MongoDB database schema design - mongodb

I have a website with 500k users (running on sql server 2008). I want to now include activity streams of users and their friends. After testing a few things on SQL Server it becomes apparent that RDMS is not a good choice for this kind of feature. it's slow (even when I heavily de-normalized my data). So after looking at other NoSQL solutions, I've figured that I can use MongoDB for this. I'll be following data structure based on activitystrea.ms
json specifications for activity stream
So my question is: what would be the best schema design for activity stream in MongoDB (with this many users you can pretty much predict that it will be very heavy on writes, hence my choice of MongoDB - it has great "writes" performance. I've thought about 3 types of structures, please tell me if this makes sense or I should use other schema patterns.
1 - Store each activity with all friends/followers in this pattern:
{
_id:'activ123',
actor:{
id:person1
},
verb:'follow',
object:{
objecttype:'person',
id:'person2'
},
updatedon:Date(),
consumers:[
person3, person4, person5, person6, ... so on
]
}
2 - Second design: Collection name- activity_stream_fanout
{
_id:'activ_fanout_123',
personId:person3,
activities:[
{
_id:'activ123',
actor:{
id:person1
},
verb:'follow',
object:{
objecttype:'person',
id:'person2'
},
updatedon:Date(),
}
],[
//activity feed 2
]
}
3 - This approach would be to store the activity items in one collection, and the consumers in another. In activities, you might have a document like:
{ _id: "123",
actor: { person: "UserABC" },
verb: "follow",
object: { person: "someone_else" },
updatedOn: Date(...)
}
And then, for followers, I would have the following "notifications" documents:
{ activityId: "123", consumer: "someguy", updatedOn: Date(...) }
{ activityId: "123", consumer: "otherguy", updatedOn: Date(...) }
{ activityId: "123", consumer: "thirdguy", updatedOn: Date(...) }
Your answers are greatly appreciated.

I'd go with the following structure:
Use one collection for all actions that happend, Actions
Use another collection for who follows whom, Subscribers
Use a third collection, Newsfeed for a certain user's news feed, items are fanned-out from the Actions collection.
The Newsfeed collection will be populated by a worker process that asynchronously processes new Actions. Therefore, news feeds won't populate in real-time.
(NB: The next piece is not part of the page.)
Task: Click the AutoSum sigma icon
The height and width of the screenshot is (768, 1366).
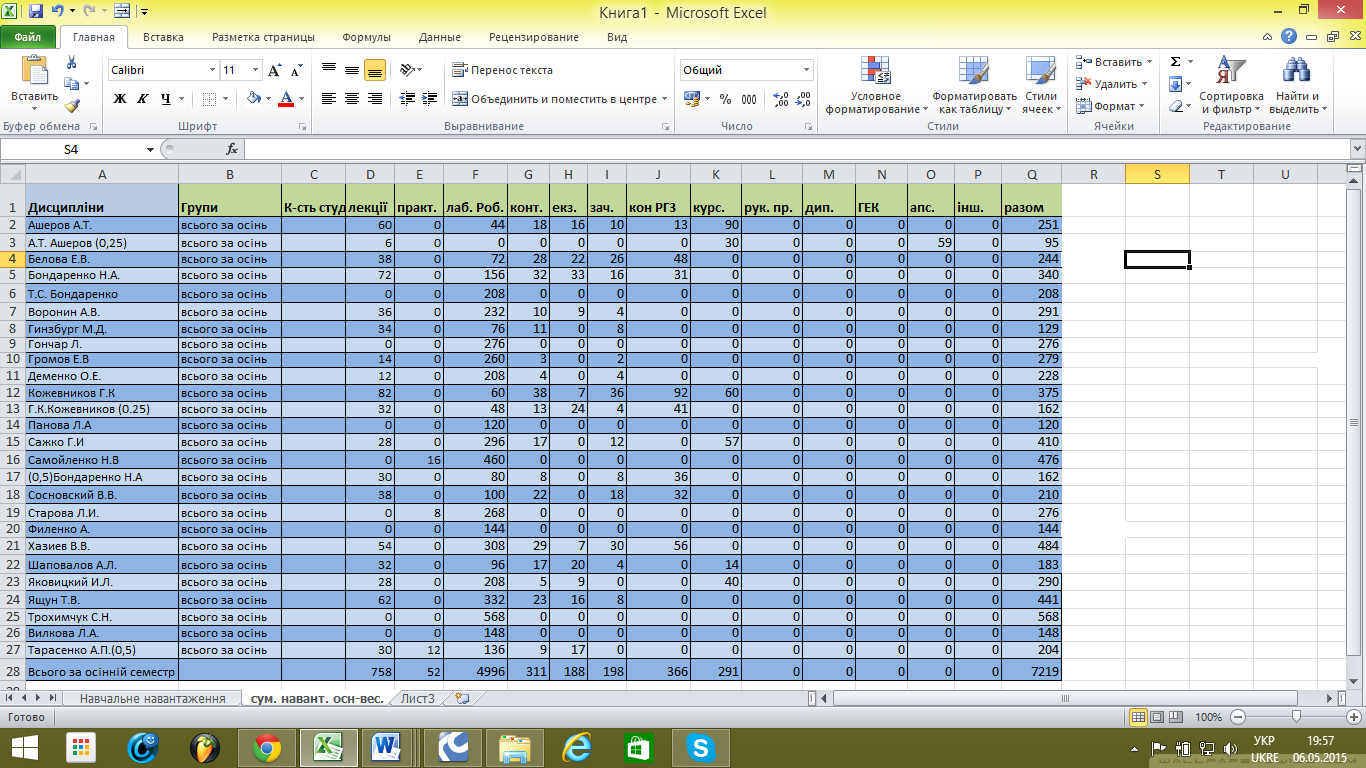Action: click(1175, 62)
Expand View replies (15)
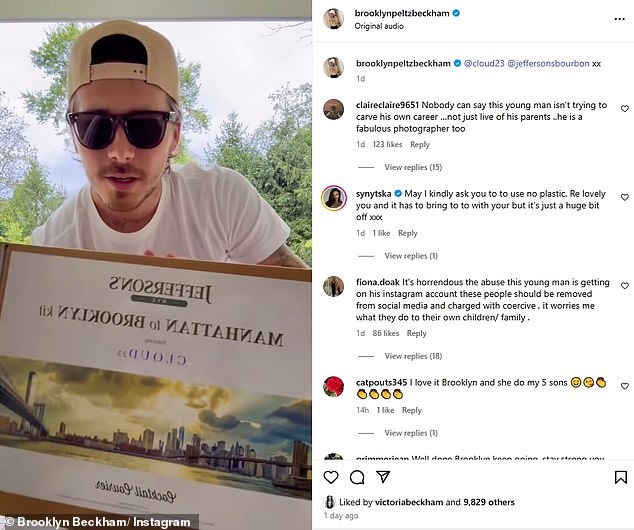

I disagree with Geert-Jan in that real-time is important; I believe most users don't care for even a minute of delay in most (not all) applications (for real time, I'd choose a completely different architecture).
If you have a very large number of consumers, the fan-out can take a while, true. On the other hand, putting the consumers right into the object won't work with very large follower counts either, and it will create overly large objects that take up a lot of index space.
Most importantly, however, the fan-out design is much more flexible and allows relevancy scoring, filtering, etc. I have just recently written a blog post about news feed schema design with MongoDB where I explain some of that flexibility in greater detail.
Speaking of flexibility, I'd be careful about that activitystrea.ms spec. It seems to make sense as a specification for interop between different providers, but I wouldn't store all that verbose information in my database as long as you don't intend to aggregate activities from various applications.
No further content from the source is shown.